I find again, with a certain pleasure, each dancer of the original cast. I enter their world deeply. I explore their way of moving.
I remember us. I tell them.
I pass the torch
We chose, with Liz, to work on three moments that I particularly like:
. the four women
. the suffi section
. the displacement duet of Henry and Sarah
She appealed to me from our first meeting a few months earlier, at the audition.
I looked forward to getting into her work. I was not disappointed
I felt this creative experience was going to be different from what I had experienced so far. I was right
She takes me into unpredictable spaces, where the outlines seem both nebulous (floating) and limpid.
I trust her but I feel quite often confused. Maybe it’s time to accept not knowing
It is uncomfortable and interesting.
I approach the creative process differently with Liz. It is a particular moment, full of impalpable consistency.
Be there. Be honest. Be whole.
We are all so different !
I observe her. I observe them.
They inspire me, question me, feed me, impress me.
It is disturbing and formative.
I observe them. I try to understand their bodies, to guess who they are and what roles correspond to each of them.
It’s interesting to see how the evidence takes shape. Sometimes, all it takes is a micro-movement, or simply an unconscious expression, a way of listening…
And I know now. She will be Hélène, she will be Henry, she will Kath, she will be Liz, she will be Marc
We were seven, they are eleven. The puzzle begins (see the black notebook Liz bought me when we reworked the piece)
It is a very different experience from creation as I used to live it from the inside.
This is another gateway.
The sensations and particular gestures come back to me. I am constantly leaping back in time. My memory ignites.
And I keep asking myself questions
How to lead them, feed them, interest them so that they can find themselves the subtleties ?

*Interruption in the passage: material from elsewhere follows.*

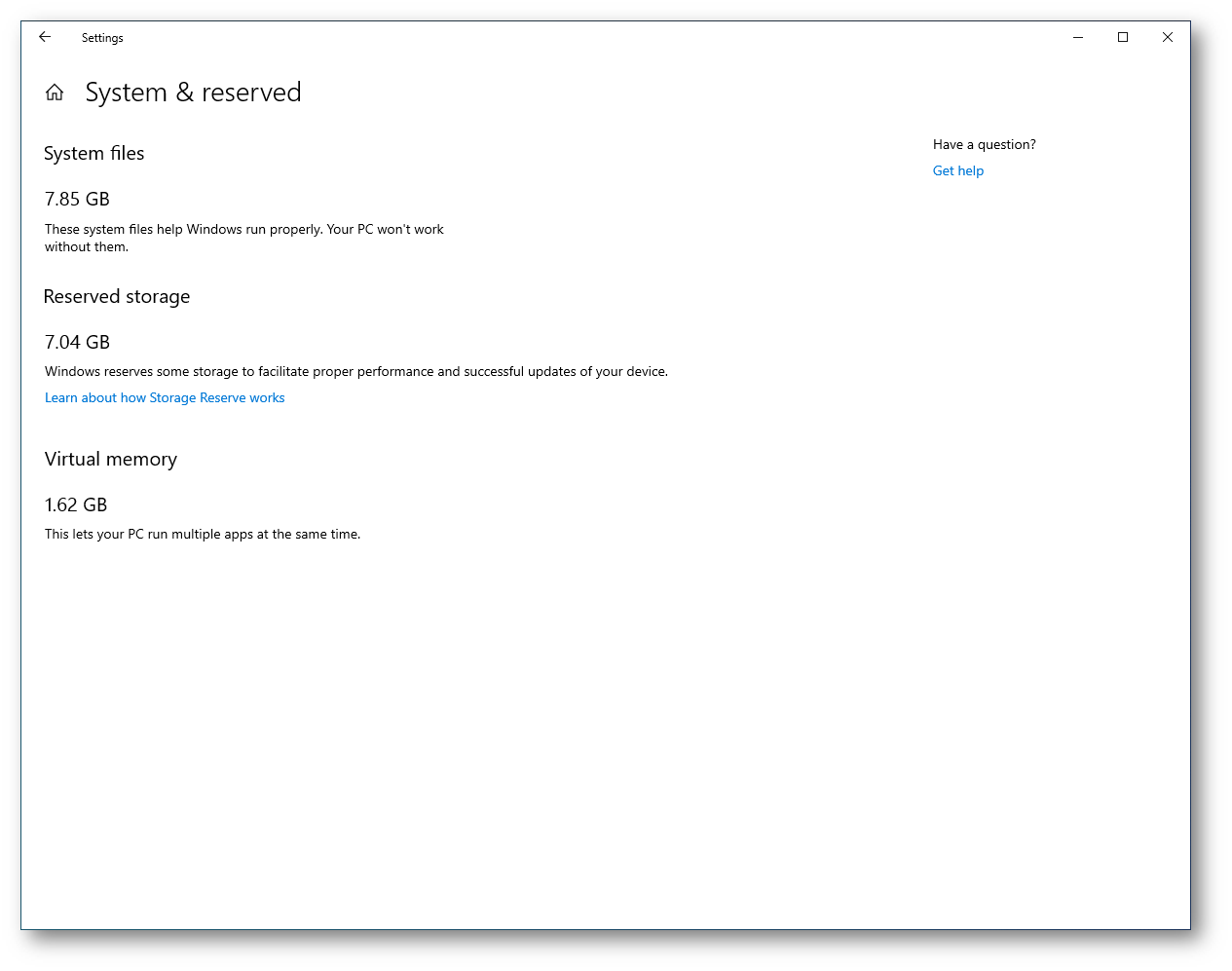Image resolution: width=1232 pixels, height=971 pixels.
Task: Minimize the Settings window
Action: click(1078, 37)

How to arouse their curiosity and ensure this immersion in the world of Bastard Amber is not just yet another choreography that they are learning ?
How to share this unique experience ?
There is this day, this improvisation, this meeting between two worlds that seem to me, a priori, opposed.

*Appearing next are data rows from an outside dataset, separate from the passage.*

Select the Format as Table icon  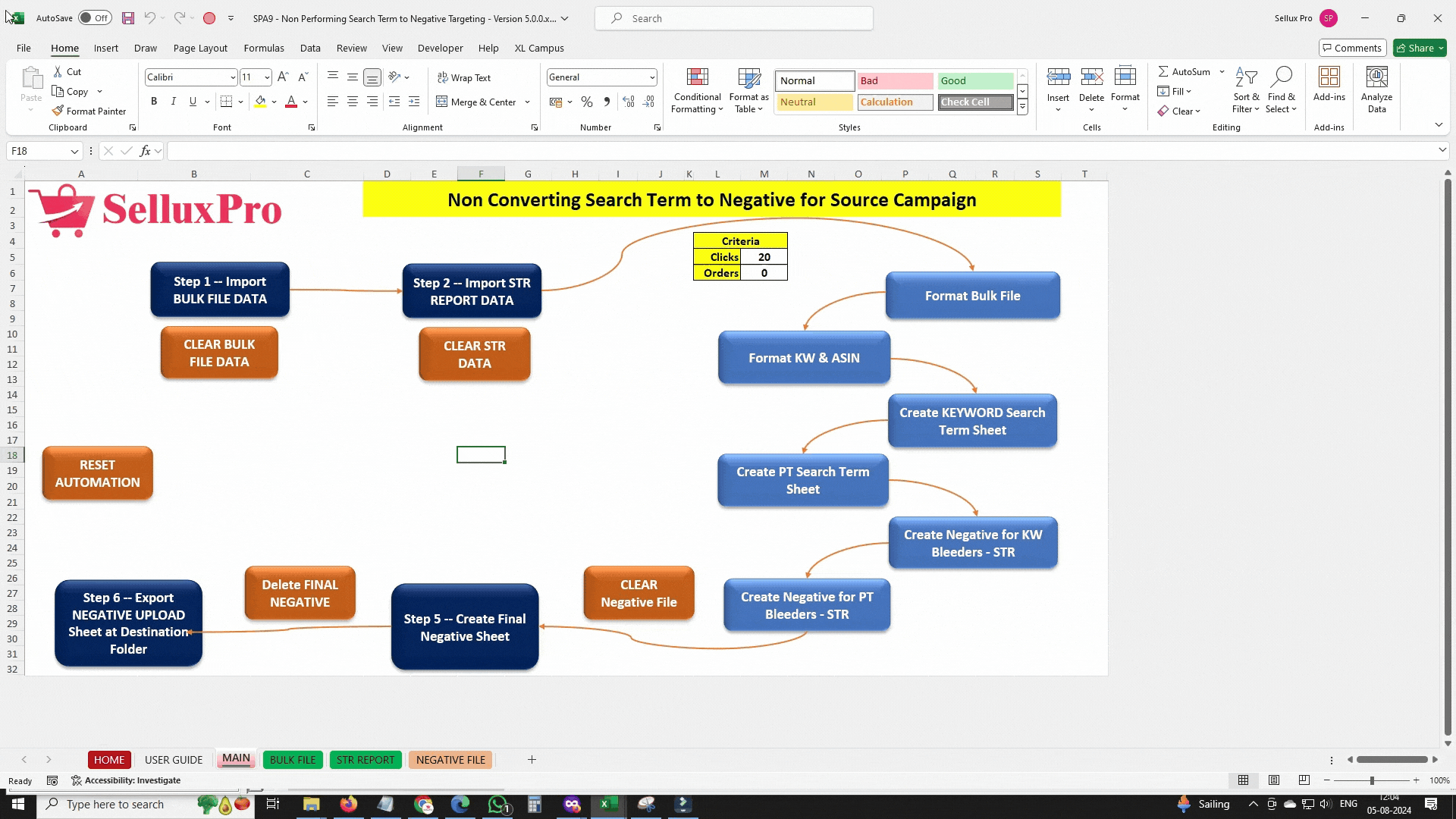(x=749, y=89)
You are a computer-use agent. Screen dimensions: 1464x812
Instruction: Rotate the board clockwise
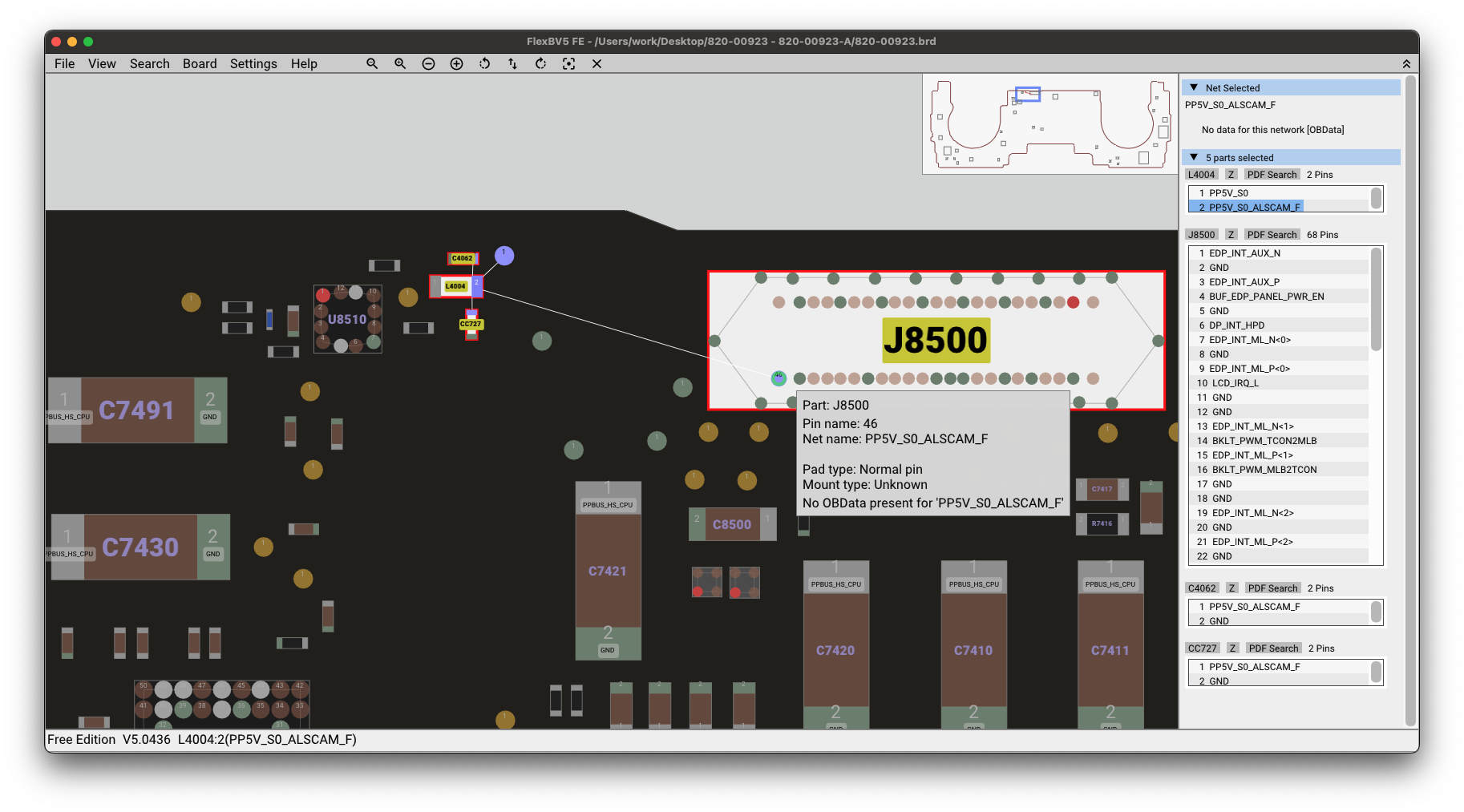[540, 63]
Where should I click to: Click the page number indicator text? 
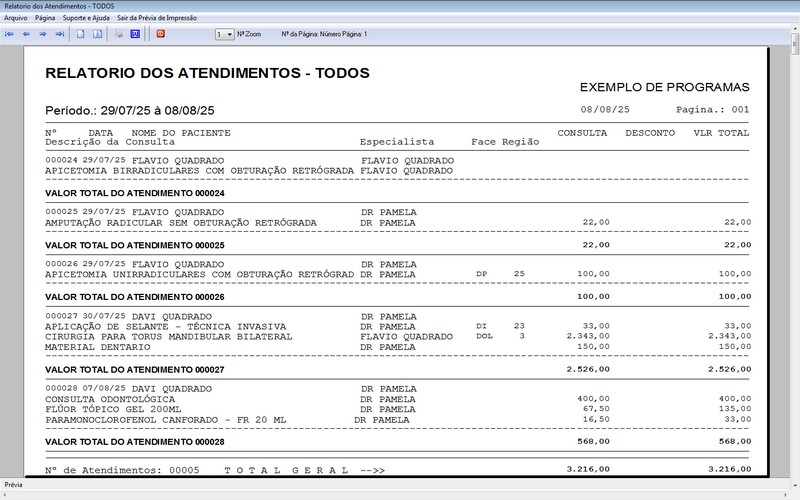324,34
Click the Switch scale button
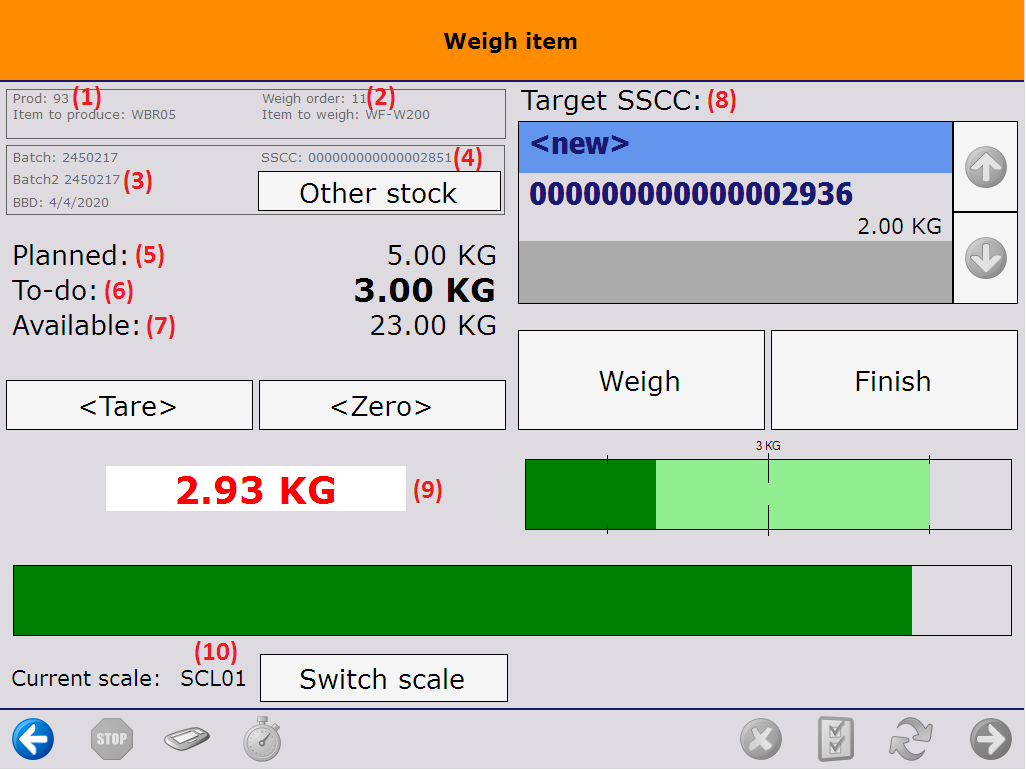This screenshot has height=769, width=1026. pos(383,679)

There is this eye, this intuition of a relevant choreographer.
There is also a bit of curiosity on either side … I guess.
I feel magnetized by this world, this uncommon way of moving in the space.
And finally, this duet happens
THE DISPLACEMENT. Henry and Sarah
… A moment, a suspended bubble, still intact in my memory…
How am I going to transmit the essence of this duet, of this particular moment ?
I give them more autonomy and let them understand the movements, the space between the two dancers and the bodies.
I give them time to understand this time …
And little by little, we talk about density, condensation, crossed spaces, distortion … and at one point the magic operates
A suspended silence surrounds this duet every time they perform it.
I feel it becomes an unique moment for them also and that touches me.